─── Text for analysis ───

Above all, there is the prime minister’s popularity that has exponentially boosted the confidence that India is now transitioning to the big league. Modi has fulfilled the long-felt aspirations of millions who were ashamed at India remaining confined to the world’s underprivileged club.
That revitalisation was also very apparent at the socio-psychological level, felt by millions of Hindus and the non-elite who were mocked and marginalised for decades for their beliefs even in independent India. Made to feel inferior because of the language they spoke and their lack of proficiency in English, they were relieved by Modi from an innate sense of inequality through booster shots of self-respect, confidence and pride regarding their language, religion, culture, and worldview.

─── Data below ───

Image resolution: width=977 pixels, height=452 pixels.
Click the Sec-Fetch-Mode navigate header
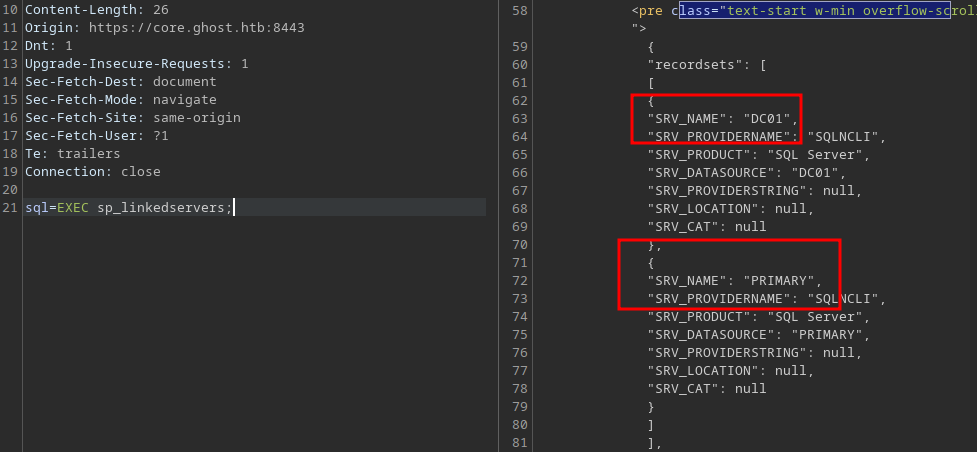[120, 100]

───

**Using the information:**
a. List the four things that, according to the passage on Modi's popularity in India, Modi gave people pride regarding.
b. Pick up the passage on Modi's popularity in India after its final sentence and continue it in the same voice.

**Response list:**
a. language, religion, culture, worldview

b.
This track record and his long list of achievements have helped Modi overcome the problem that was the bane of his predecessor—trust deficit. Not even Jawaharlal Nehru—who occupied the prime minister’s post as Mahatma Gandhi’s chosen one and dominated the political space for a long time with no big competitor in sight—was fortunate to enjoy the credibility that Modi today enjoys. His detractors may remain in denial, but this should interest social scientists and behavioural psychologists in how public trust makes a politician invincible. Not the least of the big connect that Modi enjoys today, 10 years into power in New Delhi, is his humble background. Born into a poor OBC family, his achievements, his simple language, his desire to scale every mountain in his path, despite his obvious social handicaps, all of these resonate with ordinary people who see him as one of them, a man who has made it big but never by disowning his roots.